SA Journal of Industrial Psychology
versão On-line ISSN 2071-0763
versão impressa ISSN 0258-5200
DE BRUIN, Gideon P.; HILL, Carin; HENN, Carolina M. e MULLER, Klaus-Peter. Dimensionality of the UWES-17: An item response modelling analysis. SA j. ind. Psychol. [online]. 2013, vol.39, n.2, pp.1-8. ISSN 2071-0763.

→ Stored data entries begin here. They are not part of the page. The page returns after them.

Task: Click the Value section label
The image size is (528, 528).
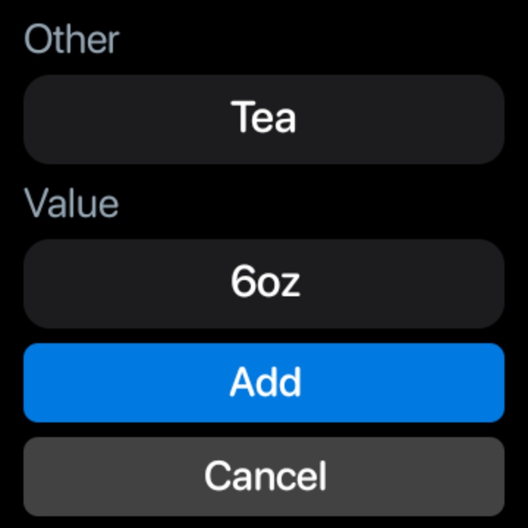Action: (x=71, y=203)
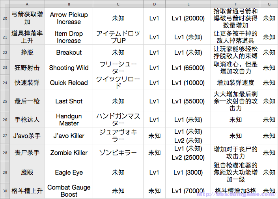Click the Shooting Wild cell
Screen dimensions: 278x199
tap(69, 68)
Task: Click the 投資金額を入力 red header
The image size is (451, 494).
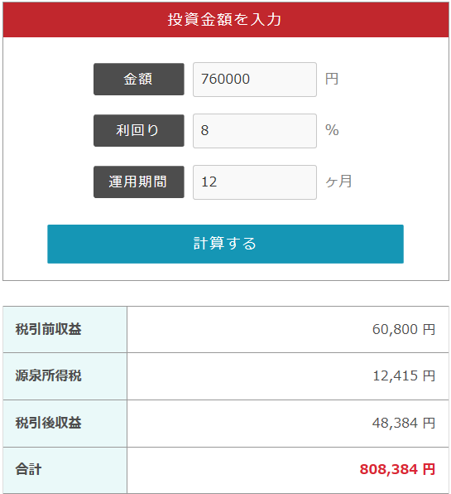Action: 225,20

ORIENTATION: Questionnaires, particularly the Utrecht Work Engagement Scale (UWES-17), are an almost standard method by which to measure work engagement. Conflicting evidence regarding the dimensionality of the UWES-17 has led to confusion regarding the interpretation of scores. RESEARCH PURPOSE: The main focus of this study was to use the Rasch model to provide insight into the dimensionality of the UWES-17, and to assess whether work engagement should be interpreted as one single overall score, three separate scores, or a combination. MOTIVATION FOR THE STUDY: It is unclear whether a summative score is more representative of work engagement or whether scores are more meaningful when interpreted for each dimension separately. Previous work relied on confirmatory factor analysis; the potential of item response models has not been tapped. RESEARCH DESIGN: A quantitative cross-sectional survey design approach was used. Participants, 2429 employees of a South African Information and Communication Technology (ICT) company, completed the UWES-17. MAIN FINDINGS: Findings indicate that work engagement should be treated as a unidimensional construct: individual scores should be interpreted in a summative manner, giving a single global score. PRACTICAL/MANAGERIAL IMPLICATIONS: Users of the UWES-17 may interpret a single, summative score for work engagement. Findings of this study should also contribute towards standardising UWES-17 scores, allowing meaningful comparisons to be made. CONTRIBUTION/VALUE-ADD: The findings will benefit researchers, organisational consultants and managers. Clarity on dimensionality and interpretation of work engagement will assist researchers in future studies. Managers and consultants will be able to make better-informed decisions when using work engagement data.